Improving Bt resistance risk assessment and management through genomic monitoring

The US government views the insecticidal properties of Bacillus thuringiensis (Bt) as a “public good”, and mandates that Bt be used in a manner that reduces the risk of insect pests evolving resistance. Both the US-EPA and USDA have concluded that monitoring for resistance could improve agricultural management practices aimed at decreasing resistance risk. Yet a lack of unbiased, standardized monitoring tools has made it challenging to identify field-collected pest populations with heritable Bt resistance mechanisms prior to crop failure.
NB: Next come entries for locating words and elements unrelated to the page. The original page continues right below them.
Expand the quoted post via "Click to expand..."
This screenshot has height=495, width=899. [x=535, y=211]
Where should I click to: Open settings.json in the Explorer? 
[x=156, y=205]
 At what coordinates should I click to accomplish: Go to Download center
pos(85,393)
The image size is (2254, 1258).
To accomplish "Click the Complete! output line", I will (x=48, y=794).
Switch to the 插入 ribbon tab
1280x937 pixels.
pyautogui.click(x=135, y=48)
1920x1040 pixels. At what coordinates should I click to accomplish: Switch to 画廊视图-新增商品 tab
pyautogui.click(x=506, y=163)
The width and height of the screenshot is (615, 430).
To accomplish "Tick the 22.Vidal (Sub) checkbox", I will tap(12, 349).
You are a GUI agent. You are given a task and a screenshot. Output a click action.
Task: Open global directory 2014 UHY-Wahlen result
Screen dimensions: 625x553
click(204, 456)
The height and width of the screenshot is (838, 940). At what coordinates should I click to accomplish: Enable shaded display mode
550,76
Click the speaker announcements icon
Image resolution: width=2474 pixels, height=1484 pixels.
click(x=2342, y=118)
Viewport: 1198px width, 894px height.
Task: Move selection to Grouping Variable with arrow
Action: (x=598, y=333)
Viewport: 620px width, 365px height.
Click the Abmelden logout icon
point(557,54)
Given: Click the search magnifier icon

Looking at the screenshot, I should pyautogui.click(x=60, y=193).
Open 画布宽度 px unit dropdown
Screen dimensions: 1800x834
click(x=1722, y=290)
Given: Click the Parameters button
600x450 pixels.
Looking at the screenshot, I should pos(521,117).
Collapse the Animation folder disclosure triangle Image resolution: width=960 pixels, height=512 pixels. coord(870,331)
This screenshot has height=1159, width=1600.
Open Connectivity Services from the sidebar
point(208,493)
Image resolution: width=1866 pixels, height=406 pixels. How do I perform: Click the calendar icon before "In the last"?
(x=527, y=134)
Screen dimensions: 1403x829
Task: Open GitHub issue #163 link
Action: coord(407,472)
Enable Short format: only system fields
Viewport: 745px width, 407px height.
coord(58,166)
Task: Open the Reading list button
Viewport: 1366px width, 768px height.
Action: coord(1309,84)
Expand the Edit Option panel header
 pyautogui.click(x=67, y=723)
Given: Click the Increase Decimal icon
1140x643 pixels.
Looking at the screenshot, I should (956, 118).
To address this need, we developed a Double-Digest Restriction-site Associated DNA Sequencing (ddRAD-seq) monitoring approach capable of detecting allele frequency changes throughout the insect genome. Using this genomic approach, we scanned the genomes of archived Heliothis virescens and Helicoverpa zea specimens from 1997 through 2012 and discovered a number of genomic regions that have changed over time, likely in response to Bt selection. In some cases, these genomic regions were located near to previously described Bt resistance genes. In other cases, new candidate genes appeared to be evolving in response to selection by Bt crops.  Ultimately, our work will confirm whether the evolution of insect resistance to Bt-expressing crops can be predicted by quantifying patterns of genomic change over time.